> ACTIVITY: In the data below, find the line containing "Floor Plans (151, 1074)", then set down that line and every later line up to and including the line containing "Profile (59, 115)", exactly.

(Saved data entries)
-------------------------

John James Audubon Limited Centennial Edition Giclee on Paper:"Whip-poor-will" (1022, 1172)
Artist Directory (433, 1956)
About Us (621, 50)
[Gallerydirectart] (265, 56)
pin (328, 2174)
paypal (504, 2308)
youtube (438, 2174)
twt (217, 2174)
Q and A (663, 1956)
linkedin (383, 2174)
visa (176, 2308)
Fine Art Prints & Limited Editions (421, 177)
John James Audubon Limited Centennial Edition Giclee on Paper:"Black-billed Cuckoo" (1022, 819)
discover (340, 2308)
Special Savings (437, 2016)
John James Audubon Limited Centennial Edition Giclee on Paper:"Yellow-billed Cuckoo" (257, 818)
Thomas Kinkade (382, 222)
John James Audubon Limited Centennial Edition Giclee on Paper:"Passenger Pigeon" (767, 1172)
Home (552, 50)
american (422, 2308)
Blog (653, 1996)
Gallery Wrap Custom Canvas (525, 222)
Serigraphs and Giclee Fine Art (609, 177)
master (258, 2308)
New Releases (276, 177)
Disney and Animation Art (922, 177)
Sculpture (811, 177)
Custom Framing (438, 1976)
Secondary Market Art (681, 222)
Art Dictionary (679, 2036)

-------------------------

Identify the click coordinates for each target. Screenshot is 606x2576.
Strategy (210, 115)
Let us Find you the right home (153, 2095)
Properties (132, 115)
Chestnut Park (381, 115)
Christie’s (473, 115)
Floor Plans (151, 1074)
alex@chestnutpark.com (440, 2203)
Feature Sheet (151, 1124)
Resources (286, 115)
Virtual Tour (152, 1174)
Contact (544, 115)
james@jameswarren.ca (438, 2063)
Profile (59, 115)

-------------------------

> RESPONSE:
Floor Plans (151, 1074)
alex@chestnutpark.com (440, 2203)
Feature Sheet (151, 1124)
Resources (286, 115)
Virtual Tour (152, 1174)
Contact (544, 115)
james@jameswarren.ca (438, 2063)
Profile (59, 115)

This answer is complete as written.